▶ [Exercise]
Copy the records below word for word, from the start through the line containing "This screenshot has width=748, height=1200.", with both ends included.

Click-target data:
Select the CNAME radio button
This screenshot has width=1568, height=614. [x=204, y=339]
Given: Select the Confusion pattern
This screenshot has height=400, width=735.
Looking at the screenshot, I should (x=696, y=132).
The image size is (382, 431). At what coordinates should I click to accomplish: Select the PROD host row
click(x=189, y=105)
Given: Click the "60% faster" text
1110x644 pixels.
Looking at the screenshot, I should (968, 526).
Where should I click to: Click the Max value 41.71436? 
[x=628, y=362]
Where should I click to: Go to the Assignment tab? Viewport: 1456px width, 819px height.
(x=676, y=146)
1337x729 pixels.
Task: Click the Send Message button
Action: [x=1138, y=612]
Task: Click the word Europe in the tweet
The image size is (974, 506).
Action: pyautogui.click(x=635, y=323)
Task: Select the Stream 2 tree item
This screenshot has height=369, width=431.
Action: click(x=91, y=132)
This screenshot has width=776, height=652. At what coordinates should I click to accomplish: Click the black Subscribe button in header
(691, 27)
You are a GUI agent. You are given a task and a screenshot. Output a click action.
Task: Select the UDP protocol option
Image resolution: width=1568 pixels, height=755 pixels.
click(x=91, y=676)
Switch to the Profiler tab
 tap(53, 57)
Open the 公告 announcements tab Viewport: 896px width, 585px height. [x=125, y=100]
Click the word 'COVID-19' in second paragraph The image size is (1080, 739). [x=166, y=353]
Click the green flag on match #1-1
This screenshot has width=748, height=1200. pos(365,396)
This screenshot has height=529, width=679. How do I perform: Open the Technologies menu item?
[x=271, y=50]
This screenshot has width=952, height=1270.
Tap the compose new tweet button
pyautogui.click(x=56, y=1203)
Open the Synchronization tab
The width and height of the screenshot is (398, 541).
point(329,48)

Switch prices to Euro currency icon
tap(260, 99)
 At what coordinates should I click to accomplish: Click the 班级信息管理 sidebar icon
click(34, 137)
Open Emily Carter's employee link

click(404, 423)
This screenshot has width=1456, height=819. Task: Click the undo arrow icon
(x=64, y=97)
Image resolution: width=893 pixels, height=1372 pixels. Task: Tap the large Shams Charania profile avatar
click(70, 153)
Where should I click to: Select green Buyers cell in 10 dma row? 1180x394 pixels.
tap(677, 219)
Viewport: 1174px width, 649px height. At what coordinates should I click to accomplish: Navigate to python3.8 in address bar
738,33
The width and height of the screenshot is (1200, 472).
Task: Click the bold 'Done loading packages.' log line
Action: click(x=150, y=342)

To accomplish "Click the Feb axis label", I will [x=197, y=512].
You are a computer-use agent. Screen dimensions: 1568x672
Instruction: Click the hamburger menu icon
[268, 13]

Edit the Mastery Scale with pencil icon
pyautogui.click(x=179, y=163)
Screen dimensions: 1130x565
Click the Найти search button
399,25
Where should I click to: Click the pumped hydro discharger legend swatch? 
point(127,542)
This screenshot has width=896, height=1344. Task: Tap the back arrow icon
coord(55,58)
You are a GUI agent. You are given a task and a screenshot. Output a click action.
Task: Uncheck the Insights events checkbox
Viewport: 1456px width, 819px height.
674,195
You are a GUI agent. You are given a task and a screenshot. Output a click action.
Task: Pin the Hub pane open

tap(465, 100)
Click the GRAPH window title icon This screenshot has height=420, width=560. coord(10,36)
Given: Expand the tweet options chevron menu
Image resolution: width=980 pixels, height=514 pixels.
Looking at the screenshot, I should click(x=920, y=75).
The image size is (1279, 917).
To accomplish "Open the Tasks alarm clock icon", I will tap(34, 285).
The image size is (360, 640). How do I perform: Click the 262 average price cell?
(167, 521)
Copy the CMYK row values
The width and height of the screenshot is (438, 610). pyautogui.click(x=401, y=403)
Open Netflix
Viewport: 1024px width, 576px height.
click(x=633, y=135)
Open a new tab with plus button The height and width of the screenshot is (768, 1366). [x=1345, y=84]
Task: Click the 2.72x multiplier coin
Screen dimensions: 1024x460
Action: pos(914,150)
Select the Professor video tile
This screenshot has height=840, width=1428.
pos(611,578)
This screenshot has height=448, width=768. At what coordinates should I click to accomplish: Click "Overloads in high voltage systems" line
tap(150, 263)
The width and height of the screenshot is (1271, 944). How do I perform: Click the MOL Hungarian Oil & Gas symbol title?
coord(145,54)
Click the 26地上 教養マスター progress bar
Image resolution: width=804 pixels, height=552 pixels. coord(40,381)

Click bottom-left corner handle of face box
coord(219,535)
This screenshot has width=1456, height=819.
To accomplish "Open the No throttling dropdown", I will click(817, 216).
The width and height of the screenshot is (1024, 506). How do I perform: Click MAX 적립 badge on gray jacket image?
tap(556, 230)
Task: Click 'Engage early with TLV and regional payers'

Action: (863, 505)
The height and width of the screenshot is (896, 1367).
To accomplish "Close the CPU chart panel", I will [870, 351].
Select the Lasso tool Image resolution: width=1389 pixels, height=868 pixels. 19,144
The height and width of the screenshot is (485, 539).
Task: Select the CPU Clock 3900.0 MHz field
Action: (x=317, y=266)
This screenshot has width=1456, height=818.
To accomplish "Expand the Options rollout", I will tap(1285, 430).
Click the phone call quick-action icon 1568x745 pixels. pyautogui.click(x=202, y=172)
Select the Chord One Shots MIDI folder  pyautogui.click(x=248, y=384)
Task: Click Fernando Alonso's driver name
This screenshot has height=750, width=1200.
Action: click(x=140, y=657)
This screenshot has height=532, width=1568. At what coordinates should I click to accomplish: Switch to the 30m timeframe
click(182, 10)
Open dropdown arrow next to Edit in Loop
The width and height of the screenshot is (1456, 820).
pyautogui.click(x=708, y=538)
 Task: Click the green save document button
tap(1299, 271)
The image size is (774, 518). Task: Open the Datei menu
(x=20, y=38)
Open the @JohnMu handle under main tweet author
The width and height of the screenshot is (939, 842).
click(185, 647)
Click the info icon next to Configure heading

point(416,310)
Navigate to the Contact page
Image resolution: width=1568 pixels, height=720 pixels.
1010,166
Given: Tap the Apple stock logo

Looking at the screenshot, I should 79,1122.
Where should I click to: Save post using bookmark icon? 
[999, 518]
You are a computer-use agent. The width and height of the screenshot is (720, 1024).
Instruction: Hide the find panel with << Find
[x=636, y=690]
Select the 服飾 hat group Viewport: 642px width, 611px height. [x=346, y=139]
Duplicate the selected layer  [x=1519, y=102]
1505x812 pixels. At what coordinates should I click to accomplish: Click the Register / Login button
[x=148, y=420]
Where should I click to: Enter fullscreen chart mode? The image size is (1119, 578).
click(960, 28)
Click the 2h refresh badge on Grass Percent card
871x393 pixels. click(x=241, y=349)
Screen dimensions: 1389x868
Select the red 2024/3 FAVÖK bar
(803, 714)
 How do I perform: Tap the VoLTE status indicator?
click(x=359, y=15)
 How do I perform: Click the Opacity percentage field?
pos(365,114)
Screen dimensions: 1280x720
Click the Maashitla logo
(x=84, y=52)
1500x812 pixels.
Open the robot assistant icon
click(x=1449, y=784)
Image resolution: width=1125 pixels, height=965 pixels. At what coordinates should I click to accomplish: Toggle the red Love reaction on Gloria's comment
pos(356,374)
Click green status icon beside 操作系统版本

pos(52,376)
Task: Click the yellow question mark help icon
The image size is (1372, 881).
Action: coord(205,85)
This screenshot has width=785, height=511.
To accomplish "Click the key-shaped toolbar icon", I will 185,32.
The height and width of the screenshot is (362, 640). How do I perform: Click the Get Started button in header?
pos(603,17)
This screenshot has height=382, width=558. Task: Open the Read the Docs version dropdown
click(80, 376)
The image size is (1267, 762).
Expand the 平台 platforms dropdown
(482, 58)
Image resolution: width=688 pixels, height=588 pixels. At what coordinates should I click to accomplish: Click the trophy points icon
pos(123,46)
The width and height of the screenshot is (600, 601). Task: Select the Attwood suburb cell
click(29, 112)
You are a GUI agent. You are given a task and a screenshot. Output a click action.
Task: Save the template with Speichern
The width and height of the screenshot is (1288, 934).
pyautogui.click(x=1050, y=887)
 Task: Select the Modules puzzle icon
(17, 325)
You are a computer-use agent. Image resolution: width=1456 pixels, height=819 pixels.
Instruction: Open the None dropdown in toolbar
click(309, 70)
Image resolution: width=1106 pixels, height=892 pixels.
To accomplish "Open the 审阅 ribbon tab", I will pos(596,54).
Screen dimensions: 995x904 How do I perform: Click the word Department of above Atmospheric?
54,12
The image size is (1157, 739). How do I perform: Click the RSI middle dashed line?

▶ [Task solution]
Select the CNAME radio button
This screenshot has width=1568, height=614. [x=204, y=339]
Given: Select the Confusion pattern
This screenshot has height=400, width=735.
Looking at the screenshot, I should (x=696, y=132).
The image size is (382, 431). At what coordinates should I click to accomplish: Select the PROD host row
click(x=189, y=105)
Given: Click the "60% faster" text
1110x644 pixels.
Looking at the screenshot, I should (968, 526).
Where should I click to: Click the Max value 41.71436? 
[x=628, y=362]
Where should I click to: Go to the Assignment tab? Viewport: 1456px width, 819px height.
(x=676, y=146)
1337x729 pixels.
Task: Click the Send Message button
Action: [x=1138, y=612]
Task: Click the word Europe in the tweet
The image size is (974, 506).
Action: pyautogui.click(x=635, y=323)
Task: Select the Stream 2 tree item
This screenshot has height=369, width=431.
Action: click(x=91, y=132)
This screenshot has width=776, height=652. At what coordinates should I click to accomplish: Click the black Subscribe button in header
(691, 27)
You are a GUI agent. You are given a task and a screenshot. Output a click action.
Task: Select the UDP protocol option
Image resolution: width=1568 pixels, height=755 pixels.
click(x=91, y=676)
Switch to the Profiler tab
 tap(53, 57)
Open the 公告 announcements tab Viewport: 896px width, 585px height. [x=125, y=100]
Click the word 'COVID-19' in second paragraph The image size is (1080, 739). [x=166, y=353]
Click the green flag on match #1-1
This screenshot has width=748, height=1200. pos(365,396)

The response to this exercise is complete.